From one call of pixmatch to the next, we are moving from low-frequency detail to a higher level. We are moving down a level of a Gaussian pyramid, from coarse detail to finer detail. Within each invocation of pixmatch, scores always improve. But scores will generally become worse from one call to the next. We have introduced detail that wasn't present at the coarser level. At one level all the pixels may be perfect, and at the next they may all be terrible. How much effort should we make at one level seeking perfection? How do we know when it is good enough?

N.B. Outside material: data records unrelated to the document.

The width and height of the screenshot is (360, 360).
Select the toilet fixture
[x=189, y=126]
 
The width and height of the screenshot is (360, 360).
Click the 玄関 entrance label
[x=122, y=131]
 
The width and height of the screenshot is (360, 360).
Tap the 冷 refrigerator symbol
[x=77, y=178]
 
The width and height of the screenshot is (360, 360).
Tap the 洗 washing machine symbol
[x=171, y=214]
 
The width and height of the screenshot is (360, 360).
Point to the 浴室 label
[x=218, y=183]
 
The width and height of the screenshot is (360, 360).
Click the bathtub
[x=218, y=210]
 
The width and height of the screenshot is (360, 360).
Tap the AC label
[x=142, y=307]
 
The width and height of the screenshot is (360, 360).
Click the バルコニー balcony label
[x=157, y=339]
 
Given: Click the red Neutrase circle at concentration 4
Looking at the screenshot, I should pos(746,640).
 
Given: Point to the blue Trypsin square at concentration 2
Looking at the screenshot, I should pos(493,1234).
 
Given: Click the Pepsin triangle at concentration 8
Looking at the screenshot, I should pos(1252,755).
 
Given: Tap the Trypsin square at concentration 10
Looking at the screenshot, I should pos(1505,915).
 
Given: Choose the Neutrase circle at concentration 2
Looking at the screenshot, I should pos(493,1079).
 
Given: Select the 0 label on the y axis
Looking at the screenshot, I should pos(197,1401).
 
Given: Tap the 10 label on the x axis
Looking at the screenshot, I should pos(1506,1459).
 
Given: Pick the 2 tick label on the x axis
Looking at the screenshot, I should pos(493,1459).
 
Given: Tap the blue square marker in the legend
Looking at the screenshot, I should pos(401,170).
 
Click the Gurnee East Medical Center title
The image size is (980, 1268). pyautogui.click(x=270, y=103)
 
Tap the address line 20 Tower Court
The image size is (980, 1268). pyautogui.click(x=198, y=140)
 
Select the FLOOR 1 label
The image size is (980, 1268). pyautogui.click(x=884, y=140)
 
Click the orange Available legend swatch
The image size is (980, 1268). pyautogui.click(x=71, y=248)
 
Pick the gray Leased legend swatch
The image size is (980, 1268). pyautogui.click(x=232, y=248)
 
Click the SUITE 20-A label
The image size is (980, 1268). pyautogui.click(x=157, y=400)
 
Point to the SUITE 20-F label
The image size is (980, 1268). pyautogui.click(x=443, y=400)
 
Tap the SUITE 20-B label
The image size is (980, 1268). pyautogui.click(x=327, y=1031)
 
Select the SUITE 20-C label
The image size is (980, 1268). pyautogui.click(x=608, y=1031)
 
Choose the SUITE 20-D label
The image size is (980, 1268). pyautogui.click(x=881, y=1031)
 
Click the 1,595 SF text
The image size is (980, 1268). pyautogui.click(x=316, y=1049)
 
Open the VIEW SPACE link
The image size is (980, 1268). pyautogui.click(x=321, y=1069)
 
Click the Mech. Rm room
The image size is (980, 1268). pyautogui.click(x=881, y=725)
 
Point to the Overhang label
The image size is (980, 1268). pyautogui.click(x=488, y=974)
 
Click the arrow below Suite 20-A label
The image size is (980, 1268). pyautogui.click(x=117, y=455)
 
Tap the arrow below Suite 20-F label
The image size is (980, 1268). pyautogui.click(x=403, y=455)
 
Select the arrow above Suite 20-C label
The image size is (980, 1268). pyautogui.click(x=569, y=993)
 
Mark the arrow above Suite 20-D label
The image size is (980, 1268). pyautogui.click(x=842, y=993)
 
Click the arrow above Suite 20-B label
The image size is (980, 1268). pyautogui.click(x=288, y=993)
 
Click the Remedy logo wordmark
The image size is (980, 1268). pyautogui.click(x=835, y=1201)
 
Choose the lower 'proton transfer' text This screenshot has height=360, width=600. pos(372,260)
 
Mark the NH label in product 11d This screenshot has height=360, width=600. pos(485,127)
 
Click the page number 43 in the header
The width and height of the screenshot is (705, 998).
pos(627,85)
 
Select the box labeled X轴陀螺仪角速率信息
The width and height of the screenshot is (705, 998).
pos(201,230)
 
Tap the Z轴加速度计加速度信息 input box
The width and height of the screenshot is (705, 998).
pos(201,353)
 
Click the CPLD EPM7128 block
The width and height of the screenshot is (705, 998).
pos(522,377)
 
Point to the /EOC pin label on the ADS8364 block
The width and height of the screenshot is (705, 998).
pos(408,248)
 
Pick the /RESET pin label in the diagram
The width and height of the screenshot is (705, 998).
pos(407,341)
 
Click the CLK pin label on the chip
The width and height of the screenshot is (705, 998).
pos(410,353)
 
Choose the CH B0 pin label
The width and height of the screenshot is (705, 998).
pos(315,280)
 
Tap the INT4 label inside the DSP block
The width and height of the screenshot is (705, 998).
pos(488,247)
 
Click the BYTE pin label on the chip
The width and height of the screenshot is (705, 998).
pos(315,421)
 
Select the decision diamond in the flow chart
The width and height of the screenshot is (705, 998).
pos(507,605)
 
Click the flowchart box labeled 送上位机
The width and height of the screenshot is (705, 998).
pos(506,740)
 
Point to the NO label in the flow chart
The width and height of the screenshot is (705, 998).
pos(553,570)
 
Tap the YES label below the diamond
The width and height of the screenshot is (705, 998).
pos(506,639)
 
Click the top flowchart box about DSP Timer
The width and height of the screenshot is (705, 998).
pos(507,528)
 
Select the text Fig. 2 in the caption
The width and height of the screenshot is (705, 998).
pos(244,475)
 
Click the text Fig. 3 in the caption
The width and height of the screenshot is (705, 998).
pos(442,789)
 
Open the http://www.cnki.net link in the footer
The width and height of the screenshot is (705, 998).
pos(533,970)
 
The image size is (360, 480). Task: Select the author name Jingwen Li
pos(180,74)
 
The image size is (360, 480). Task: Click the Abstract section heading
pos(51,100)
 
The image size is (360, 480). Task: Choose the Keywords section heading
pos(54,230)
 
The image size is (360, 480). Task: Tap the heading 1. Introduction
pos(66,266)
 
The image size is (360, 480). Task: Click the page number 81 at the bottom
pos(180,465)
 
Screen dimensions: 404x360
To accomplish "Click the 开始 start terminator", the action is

Starting at a coarser level (37x25 pixels) makes no difference to speed or quality.

At the 75x50 level, reducing mpi from 100 to 10 shortens the processing from 30 to 26 seconds, and makes no difference to the MEAN nor IM's RMSE. However, it worsens the MAXIMA score from 0.18 to 0.22.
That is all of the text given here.